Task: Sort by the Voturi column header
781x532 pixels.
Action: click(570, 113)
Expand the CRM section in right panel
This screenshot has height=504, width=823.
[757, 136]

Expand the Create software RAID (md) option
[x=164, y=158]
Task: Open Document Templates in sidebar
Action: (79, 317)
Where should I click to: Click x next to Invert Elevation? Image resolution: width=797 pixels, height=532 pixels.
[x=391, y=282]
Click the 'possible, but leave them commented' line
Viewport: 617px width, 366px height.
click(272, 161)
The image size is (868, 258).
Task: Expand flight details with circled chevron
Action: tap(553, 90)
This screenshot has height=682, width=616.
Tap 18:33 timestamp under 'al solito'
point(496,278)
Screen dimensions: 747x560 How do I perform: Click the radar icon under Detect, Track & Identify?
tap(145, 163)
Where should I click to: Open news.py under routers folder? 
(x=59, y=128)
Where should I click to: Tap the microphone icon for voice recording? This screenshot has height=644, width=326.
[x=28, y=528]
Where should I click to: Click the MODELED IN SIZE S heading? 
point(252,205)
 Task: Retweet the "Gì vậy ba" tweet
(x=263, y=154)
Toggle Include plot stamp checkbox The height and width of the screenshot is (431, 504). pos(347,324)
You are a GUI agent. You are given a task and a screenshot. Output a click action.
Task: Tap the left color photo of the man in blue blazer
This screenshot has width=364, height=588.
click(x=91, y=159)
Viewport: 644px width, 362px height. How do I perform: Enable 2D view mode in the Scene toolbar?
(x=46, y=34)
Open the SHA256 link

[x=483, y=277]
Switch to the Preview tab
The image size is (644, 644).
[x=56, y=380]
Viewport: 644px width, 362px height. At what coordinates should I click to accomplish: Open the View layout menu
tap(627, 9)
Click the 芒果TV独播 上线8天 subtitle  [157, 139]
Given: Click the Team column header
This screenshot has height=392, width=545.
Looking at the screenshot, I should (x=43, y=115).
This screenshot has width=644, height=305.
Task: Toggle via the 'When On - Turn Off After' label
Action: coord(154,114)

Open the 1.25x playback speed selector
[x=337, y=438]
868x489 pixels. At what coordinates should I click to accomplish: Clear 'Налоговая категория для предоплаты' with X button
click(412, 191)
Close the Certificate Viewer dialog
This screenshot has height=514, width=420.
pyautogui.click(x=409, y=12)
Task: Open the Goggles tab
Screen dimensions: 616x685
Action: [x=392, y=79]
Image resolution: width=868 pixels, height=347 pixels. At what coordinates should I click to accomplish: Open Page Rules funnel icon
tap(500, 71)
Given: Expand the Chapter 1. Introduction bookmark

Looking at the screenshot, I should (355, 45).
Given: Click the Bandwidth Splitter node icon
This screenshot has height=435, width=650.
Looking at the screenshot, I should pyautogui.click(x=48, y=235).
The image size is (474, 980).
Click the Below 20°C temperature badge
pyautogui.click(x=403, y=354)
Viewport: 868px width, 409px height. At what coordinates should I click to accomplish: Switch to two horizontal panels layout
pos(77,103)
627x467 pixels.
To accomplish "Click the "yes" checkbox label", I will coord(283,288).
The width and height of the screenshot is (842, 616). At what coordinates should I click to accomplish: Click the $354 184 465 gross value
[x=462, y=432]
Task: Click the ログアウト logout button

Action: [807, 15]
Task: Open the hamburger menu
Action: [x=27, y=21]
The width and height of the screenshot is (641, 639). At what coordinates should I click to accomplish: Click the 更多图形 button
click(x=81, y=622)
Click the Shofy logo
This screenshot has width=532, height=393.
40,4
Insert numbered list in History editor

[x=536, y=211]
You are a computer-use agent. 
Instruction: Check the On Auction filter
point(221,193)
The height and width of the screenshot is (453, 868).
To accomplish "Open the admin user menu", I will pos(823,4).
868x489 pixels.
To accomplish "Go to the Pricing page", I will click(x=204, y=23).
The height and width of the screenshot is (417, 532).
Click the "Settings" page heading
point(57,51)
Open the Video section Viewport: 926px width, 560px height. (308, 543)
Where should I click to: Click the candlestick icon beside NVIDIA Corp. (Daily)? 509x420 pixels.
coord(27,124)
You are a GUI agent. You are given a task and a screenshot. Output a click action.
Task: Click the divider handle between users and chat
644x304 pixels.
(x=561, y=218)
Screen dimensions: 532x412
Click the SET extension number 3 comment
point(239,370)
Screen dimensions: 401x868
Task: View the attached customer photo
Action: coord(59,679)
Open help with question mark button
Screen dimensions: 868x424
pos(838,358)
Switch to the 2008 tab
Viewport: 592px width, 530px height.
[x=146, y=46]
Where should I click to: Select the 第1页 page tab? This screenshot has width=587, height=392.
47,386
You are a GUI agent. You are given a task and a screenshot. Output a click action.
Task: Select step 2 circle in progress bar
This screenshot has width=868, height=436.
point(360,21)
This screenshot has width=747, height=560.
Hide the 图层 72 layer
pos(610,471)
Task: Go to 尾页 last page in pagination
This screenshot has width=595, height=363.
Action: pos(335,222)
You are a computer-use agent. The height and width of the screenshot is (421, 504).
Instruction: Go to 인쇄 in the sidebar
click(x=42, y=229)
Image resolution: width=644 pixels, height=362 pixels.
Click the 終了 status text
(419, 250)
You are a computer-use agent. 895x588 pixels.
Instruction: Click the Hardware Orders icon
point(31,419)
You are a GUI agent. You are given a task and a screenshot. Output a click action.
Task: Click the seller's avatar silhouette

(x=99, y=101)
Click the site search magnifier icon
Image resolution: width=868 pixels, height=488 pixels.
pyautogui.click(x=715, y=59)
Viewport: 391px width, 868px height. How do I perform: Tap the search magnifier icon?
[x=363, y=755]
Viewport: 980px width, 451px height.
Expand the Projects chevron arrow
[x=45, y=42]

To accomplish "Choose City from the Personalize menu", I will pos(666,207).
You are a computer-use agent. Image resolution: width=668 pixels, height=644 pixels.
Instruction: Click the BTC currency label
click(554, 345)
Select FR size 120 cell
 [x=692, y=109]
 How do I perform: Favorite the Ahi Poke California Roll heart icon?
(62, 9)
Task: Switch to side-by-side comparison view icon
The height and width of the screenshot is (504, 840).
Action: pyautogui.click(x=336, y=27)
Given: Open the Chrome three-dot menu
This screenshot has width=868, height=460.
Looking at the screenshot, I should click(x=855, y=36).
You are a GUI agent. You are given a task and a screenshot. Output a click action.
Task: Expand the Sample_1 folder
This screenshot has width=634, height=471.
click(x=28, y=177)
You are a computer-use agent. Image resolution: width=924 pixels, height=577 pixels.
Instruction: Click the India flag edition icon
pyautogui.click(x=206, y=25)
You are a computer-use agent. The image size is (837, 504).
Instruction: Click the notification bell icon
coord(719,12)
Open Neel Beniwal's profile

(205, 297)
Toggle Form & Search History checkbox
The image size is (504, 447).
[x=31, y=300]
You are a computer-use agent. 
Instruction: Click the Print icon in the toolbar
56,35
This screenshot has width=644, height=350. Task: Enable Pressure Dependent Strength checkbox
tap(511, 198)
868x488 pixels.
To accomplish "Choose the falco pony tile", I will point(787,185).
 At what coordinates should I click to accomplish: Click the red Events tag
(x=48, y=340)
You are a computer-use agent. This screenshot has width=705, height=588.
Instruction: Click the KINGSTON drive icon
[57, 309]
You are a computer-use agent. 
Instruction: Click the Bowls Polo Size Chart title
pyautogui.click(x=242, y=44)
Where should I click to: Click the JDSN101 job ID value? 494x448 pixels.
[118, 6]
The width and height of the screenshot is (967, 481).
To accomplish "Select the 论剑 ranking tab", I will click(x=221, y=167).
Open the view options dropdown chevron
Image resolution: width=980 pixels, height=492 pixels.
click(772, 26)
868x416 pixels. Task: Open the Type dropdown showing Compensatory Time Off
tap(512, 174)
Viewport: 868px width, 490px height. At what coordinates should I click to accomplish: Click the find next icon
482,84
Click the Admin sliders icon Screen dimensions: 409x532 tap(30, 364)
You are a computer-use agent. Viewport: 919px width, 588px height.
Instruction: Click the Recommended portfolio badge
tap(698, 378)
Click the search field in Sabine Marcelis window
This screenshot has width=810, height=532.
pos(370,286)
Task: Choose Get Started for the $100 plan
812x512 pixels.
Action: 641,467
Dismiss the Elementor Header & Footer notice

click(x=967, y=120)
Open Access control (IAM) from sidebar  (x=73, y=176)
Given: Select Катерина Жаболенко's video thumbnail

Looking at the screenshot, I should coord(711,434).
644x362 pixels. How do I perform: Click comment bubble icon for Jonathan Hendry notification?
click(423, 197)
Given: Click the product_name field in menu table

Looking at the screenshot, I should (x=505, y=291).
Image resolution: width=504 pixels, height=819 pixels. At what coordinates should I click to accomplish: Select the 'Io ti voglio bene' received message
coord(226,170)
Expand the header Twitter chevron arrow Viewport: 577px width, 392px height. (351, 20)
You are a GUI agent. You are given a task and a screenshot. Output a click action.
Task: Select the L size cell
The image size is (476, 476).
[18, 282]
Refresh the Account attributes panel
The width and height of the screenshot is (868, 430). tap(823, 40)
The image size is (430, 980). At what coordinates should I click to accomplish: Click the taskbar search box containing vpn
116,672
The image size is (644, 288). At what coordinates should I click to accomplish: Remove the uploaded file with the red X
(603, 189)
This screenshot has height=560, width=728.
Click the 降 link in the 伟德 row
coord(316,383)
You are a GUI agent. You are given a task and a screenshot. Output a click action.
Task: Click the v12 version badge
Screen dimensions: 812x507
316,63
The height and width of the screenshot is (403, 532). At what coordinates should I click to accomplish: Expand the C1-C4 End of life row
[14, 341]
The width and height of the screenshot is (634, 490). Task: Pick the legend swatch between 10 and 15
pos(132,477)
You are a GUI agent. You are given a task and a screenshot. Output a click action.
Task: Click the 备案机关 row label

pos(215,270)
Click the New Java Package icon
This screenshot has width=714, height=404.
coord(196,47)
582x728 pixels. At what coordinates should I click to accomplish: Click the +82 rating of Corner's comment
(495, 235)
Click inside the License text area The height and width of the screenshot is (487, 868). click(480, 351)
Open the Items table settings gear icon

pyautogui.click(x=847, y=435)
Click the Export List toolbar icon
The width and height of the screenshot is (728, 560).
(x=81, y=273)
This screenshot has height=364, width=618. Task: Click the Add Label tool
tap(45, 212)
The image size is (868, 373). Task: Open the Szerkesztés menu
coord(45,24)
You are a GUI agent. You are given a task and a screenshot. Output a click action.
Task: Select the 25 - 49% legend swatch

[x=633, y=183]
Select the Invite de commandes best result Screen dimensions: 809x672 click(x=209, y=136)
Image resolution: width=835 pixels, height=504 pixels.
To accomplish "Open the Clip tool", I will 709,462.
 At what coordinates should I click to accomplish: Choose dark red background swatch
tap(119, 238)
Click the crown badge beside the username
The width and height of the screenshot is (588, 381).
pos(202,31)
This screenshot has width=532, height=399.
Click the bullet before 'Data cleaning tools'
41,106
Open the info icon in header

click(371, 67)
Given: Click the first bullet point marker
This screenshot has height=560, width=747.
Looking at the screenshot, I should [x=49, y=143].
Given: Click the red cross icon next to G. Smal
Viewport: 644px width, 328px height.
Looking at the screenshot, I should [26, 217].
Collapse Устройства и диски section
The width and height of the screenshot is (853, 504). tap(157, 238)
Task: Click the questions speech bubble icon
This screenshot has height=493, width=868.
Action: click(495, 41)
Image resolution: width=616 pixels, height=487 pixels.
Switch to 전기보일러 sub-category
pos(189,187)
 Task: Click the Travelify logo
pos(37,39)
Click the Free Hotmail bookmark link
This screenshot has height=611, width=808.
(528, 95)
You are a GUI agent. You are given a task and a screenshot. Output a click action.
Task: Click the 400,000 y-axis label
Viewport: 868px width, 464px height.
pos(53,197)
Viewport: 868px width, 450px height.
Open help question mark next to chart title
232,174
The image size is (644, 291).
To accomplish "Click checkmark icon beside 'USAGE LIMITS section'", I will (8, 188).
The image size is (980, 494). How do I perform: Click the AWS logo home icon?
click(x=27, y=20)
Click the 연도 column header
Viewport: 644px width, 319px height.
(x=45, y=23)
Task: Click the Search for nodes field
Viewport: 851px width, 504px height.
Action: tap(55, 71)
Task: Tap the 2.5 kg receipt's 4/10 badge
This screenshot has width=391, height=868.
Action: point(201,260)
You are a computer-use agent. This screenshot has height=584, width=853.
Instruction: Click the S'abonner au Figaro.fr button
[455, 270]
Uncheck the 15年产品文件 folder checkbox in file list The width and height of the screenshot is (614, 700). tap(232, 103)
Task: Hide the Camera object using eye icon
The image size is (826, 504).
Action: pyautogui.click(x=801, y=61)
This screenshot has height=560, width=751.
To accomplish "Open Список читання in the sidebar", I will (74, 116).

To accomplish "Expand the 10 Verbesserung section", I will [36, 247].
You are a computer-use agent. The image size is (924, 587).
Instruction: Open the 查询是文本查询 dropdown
───
What you should do
The word "from" occurs on certain lines of the material; count those lines and respond with the number only.

Response to this task
2